A reader is having a hard time retrieving a lost password for a Microsoft email account. Microsoft email addresses include those ending with outlook.com, hotmail.com, livemail.com, and msn.com.
“I get all the way to signing in and run into a stop, cause of my password. I get to the site to change the password, but run into the problem of their not responding to me because I don’t do text and etc or have a “new-fangled phone” for them to send me a password and if I enter my home or cell number, I get a message then cannot send to it?”
When you set up your contact information with Microsoft in case you need to retrieve your password, you have four options. You can choose to receive a text, a phone call, use a smartphone app, or put in an alternate email address where they will email you a reset code. If you haven’t put in an alternate address (or can’t remember it or no longer have access to that address), try the following.

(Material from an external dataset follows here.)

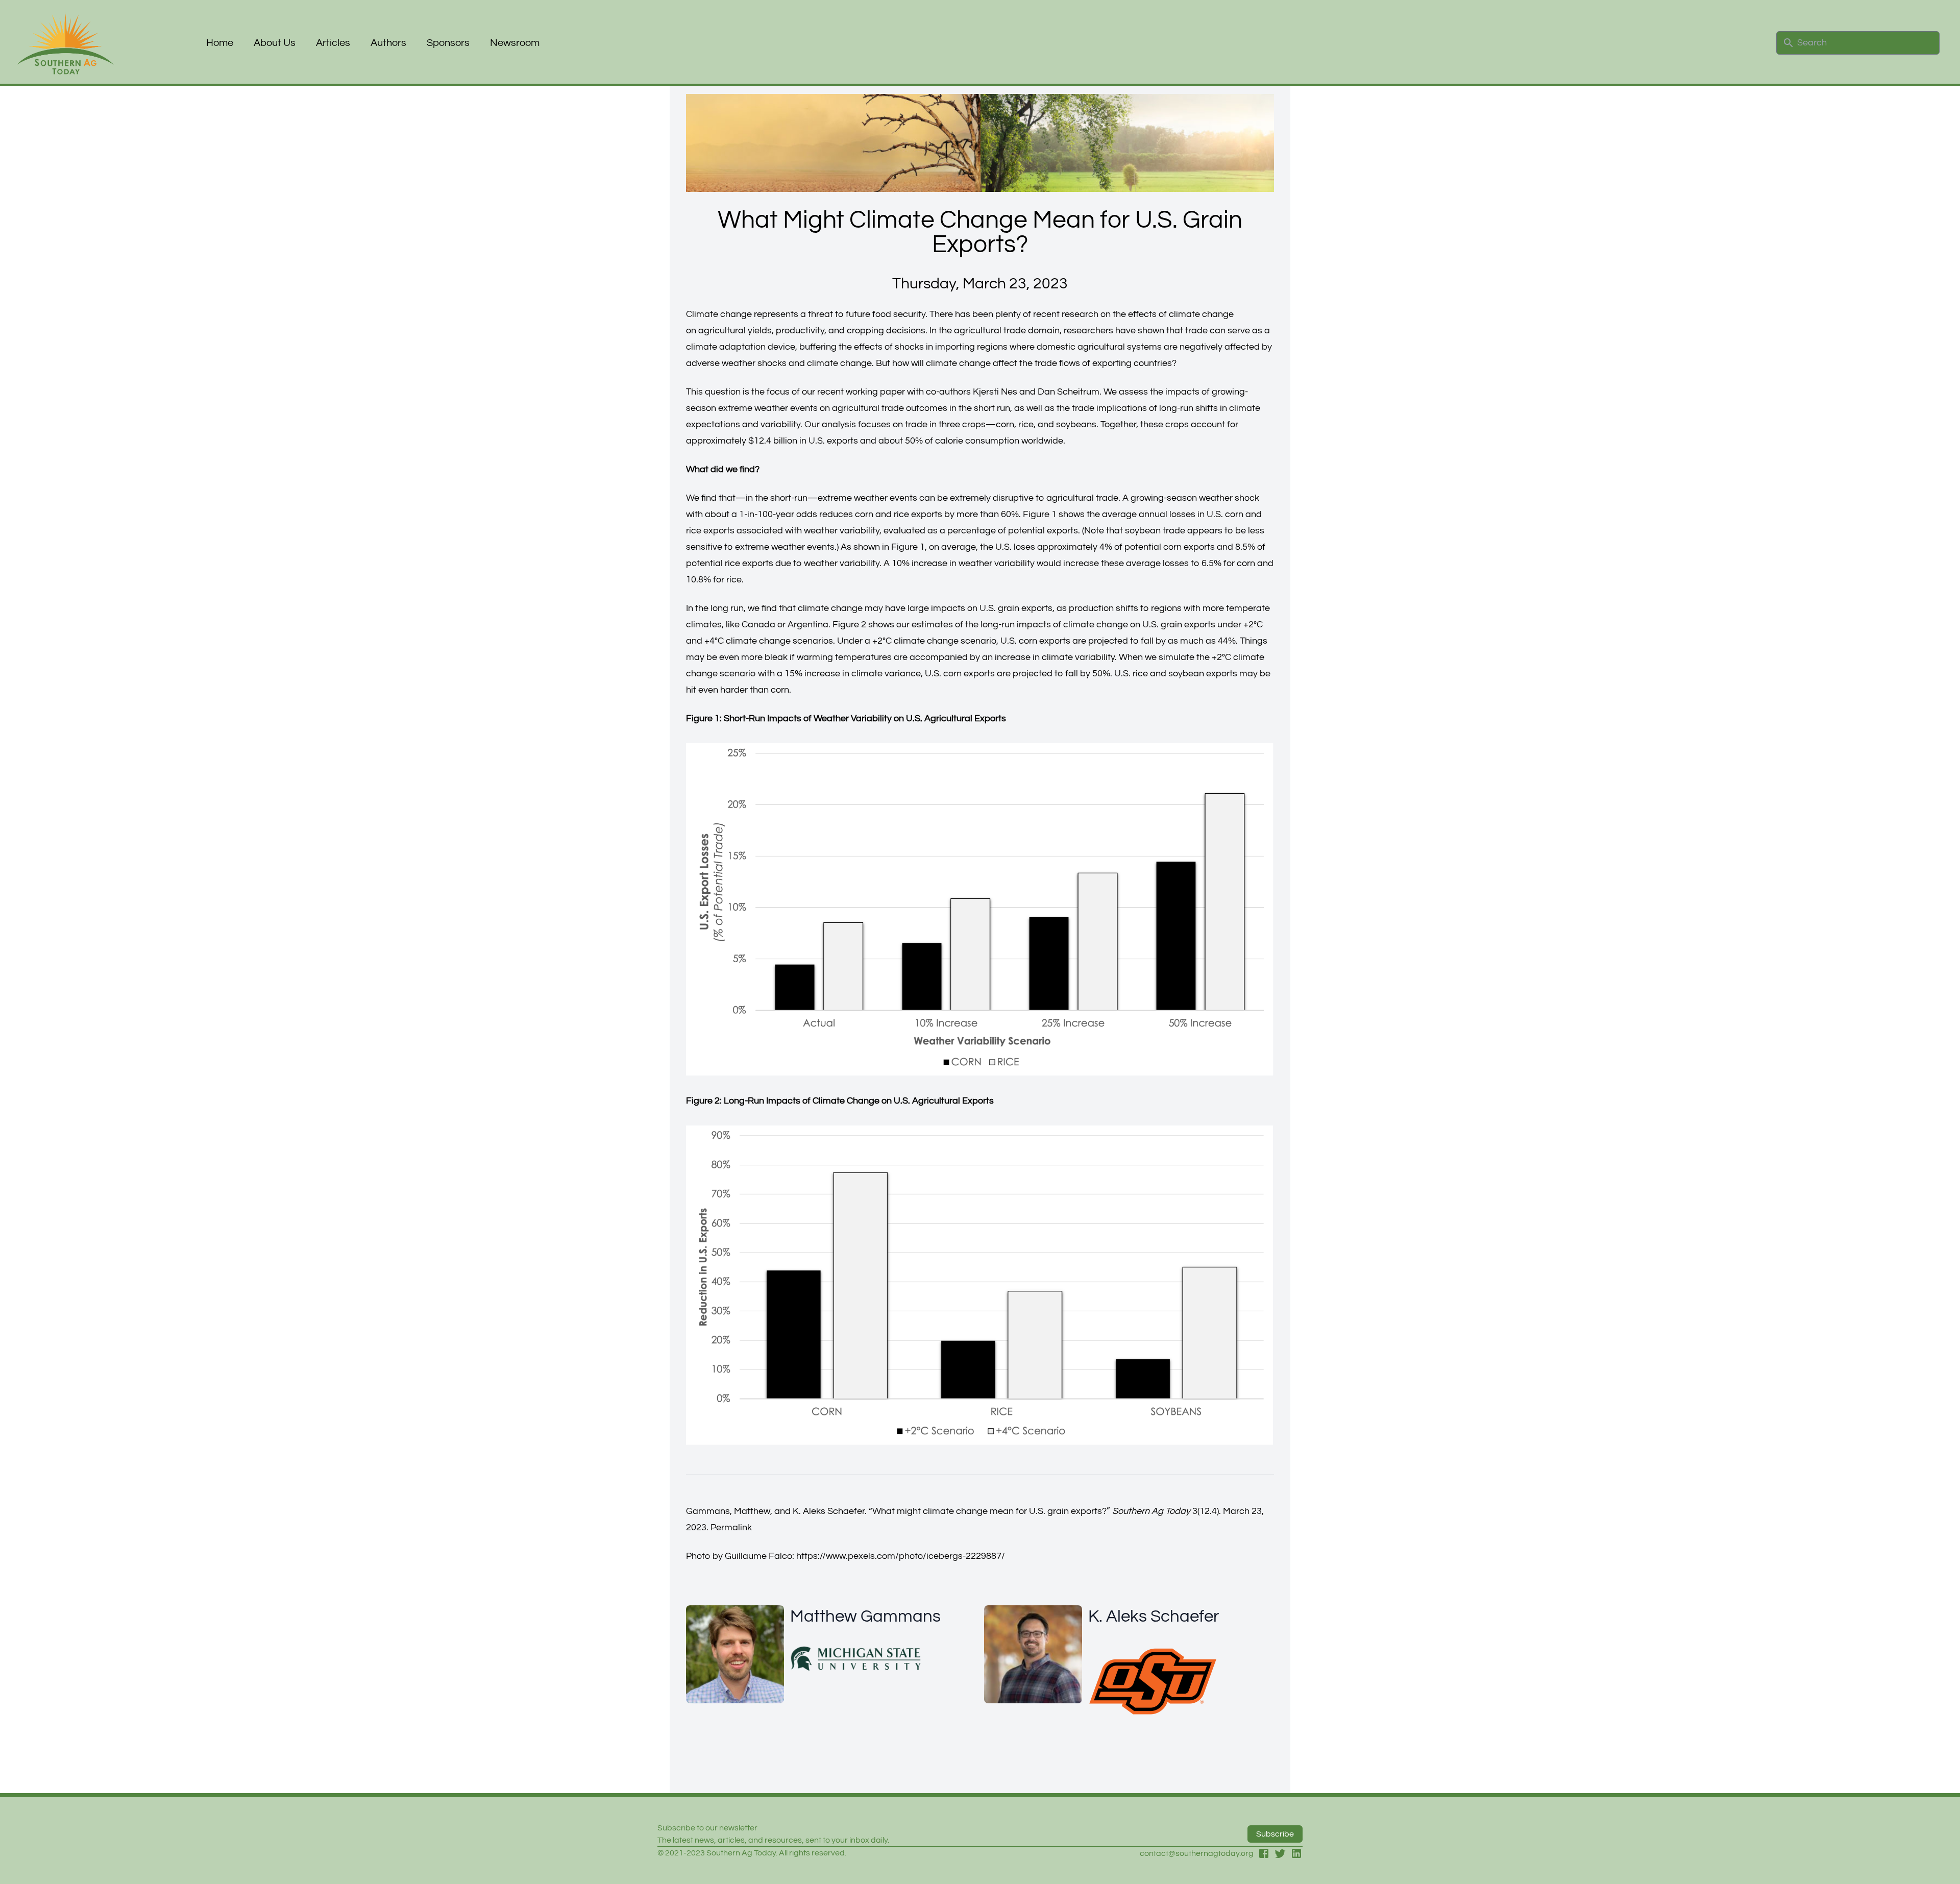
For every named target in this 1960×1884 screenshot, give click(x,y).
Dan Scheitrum (1068, 392)
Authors (388, 43)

If you don’t have or can’t get to your security info (your alternate phone number or email address), click I didn’t get a code when you’re prompted for a code at sign-in, or I don’t have access to these when you’re resetting your password, then follow the instructions.
You may be asked to fill out a security questionnaire. You’ll be asked for info, like the subject lines of email you recently sent from your account, your birthdate, credit card info, and other details only you would know. You don’t have to know every answer, and it’s ok to be close if you don’t know the exact answer.
The best way to avoid this issue is to make sure your account security contact info is up-to-date before there’s an issue. To make sure this doesn’t happen to you’ll want to check in every few months and make sure your information is up-to-date with Microsoft. click here to go to the Microsoft Security Basics Page. Sign in to your account. Click on Update your security info.
You’ll need to confirm your password.
You’ll be able to add or change the contact phone number for the account.
If you don’t have a phone capable of receiving texts, you can ask to be called instead.
Anytime you change your phone number or perhaps switch ISPs, you’ll want to make sure this information changes as well. As with everything in life, an ounce of prevention is worth a pound of cure.